Formal input was received through an Interagency Workgroup and a presentation to the HHS Data Council. Representatives from a range of HHS agencies provided ongoing input throughout the development process of the first quality report through this temporary work group. Future reports may rely on a similar group to provide input as the measure set evolves. The NHQR Interagency Group includes representation from:

  • Assistant Secretary for Planning and Evaluation (ASPE)
  • Centers for Disease Control and Prevention (CDC)
  • CDC-National Center for Health Statistics (NCHS)
  • Centers for Medicare & Medicaid Services (CMS)
  • Food and Drug Administration (FDA)
  • Health Resources and Services Administration (HRSA)
  • Indian Health Service (IHS)
  • National Institutes of Health (NIH)
  • Substance Abuse and Mental Health Services Administration (SAMHSA)

In order to select measures for the report, a subgroup was drawn from the above group 'the NHQR Measures Workgroup' which included representatives from AHRQ, the National Center for Health Statistics, the Centers for Medicare & Medicaid Services, the National Institutes of Health, and the Office of the Assistant Secretary for Planning and Evaluation. This workgroup developed a "call for measures" that was sent to all relevant Federal agencies. The Institute of Medicine issued a complementary call for measures to the private sector. Those submitting measures also had to submit the name of a proposed data set. More than 600 measures were submitted for consideration in response to these calls (go to Figure 1, for abbreviated timeline for selecting measures).

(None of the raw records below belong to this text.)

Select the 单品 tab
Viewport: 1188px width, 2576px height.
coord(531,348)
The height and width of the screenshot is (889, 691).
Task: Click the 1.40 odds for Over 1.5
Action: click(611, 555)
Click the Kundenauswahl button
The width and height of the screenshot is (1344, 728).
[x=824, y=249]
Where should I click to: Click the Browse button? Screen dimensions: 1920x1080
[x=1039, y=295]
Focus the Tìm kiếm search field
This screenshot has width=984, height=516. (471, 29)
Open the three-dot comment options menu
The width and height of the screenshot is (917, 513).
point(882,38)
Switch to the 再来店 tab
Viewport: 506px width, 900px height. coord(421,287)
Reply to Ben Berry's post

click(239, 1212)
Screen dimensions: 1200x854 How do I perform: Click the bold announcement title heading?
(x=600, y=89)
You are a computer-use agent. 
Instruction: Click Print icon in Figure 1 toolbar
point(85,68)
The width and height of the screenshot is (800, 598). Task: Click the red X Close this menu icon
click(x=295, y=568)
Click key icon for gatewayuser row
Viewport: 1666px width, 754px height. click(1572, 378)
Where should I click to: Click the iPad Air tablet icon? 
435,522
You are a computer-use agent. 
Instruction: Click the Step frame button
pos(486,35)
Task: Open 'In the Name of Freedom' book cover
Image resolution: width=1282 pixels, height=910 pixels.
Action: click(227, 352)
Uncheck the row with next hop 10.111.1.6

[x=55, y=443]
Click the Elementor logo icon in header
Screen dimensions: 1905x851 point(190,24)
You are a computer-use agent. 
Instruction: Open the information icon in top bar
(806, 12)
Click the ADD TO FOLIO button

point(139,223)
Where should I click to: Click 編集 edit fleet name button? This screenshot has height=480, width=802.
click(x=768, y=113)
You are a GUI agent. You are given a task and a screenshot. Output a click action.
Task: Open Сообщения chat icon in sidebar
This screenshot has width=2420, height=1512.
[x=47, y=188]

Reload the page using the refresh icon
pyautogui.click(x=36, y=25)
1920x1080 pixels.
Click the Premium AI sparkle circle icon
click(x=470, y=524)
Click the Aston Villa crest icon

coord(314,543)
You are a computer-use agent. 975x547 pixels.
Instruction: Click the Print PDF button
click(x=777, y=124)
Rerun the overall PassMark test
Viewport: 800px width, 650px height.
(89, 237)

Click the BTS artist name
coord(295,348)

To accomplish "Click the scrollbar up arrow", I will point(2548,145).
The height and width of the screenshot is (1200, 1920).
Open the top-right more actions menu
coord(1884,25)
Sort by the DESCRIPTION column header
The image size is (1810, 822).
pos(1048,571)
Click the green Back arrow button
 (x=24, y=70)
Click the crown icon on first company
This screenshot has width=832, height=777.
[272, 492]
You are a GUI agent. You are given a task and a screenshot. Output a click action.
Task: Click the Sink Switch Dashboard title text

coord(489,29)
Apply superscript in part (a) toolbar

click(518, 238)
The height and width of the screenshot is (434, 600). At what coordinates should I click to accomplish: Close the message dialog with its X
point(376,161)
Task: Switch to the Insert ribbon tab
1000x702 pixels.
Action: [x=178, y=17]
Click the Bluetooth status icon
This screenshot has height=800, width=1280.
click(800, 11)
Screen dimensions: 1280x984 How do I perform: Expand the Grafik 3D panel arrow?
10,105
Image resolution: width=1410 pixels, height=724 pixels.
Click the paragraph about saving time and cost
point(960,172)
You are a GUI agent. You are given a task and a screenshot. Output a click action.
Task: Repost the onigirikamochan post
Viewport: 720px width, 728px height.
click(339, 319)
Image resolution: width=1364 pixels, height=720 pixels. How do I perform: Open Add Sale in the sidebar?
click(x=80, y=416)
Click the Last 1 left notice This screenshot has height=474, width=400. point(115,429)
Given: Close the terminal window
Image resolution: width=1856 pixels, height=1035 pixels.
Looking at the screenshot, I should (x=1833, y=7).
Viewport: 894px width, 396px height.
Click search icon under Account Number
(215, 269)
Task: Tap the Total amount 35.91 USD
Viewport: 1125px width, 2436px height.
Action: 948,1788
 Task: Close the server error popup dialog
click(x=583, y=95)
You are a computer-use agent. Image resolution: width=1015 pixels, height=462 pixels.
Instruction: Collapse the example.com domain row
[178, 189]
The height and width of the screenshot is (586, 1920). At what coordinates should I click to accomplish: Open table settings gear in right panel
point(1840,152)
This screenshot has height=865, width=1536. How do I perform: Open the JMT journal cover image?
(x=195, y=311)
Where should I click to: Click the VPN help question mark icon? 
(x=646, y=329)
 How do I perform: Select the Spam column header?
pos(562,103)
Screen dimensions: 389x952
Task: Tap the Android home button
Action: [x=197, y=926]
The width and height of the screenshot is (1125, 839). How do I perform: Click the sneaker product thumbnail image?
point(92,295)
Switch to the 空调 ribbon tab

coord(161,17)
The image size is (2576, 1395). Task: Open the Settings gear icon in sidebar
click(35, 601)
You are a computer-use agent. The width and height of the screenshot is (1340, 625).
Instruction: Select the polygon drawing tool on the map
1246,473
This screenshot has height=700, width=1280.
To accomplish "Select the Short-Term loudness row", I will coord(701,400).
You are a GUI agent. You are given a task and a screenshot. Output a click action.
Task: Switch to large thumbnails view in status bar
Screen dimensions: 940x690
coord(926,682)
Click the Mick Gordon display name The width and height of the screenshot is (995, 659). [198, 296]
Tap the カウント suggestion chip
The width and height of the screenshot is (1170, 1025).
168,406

The Measures Workgroup mapped the candidate measures into the fleshed-out conceptual framework. The measures within each category of care were evaluated for inclusion in two parts:

  1. Measures were selected to maintain consistency with existing consensus-based measure sets where possible. For example, approximately 30 measures were submitted relevant to the management of diabetes. The National Diabetes Quality Improvement Alliance — a collaboration of the American Medical Association, the Joint Commission on Accreditation of Healthcare Organizations, and the National Committee for Quality Assurance — recently announced a set of eight recommended performance measures for the management of diabetes. The Interagency Workgroup focused on these eight measures for use in tracking the effectiveness of diabetes management for the report.
  2. The workgroup assessed candidate measures using the following criteria:1
  • Importance. What is the impact on health associated with the health problem assessed by the measure? Are policymakers and consumers concerned about this area of health care quality? Can the health care system meaningfully address this aspect or problem?
  • Scientific soundness. Does the measure actually reflect what it is intended to measure? Does the measure provide stable results across various populations and circumstances? Is there scientific evidence available to support the measure?
  • Feasibility. Is the measure in use? Can information needed for the measure be collected in the scale and time-frame required? How much will it cost to collect the data needed for the measure? Can the measure be used to compare different population groups?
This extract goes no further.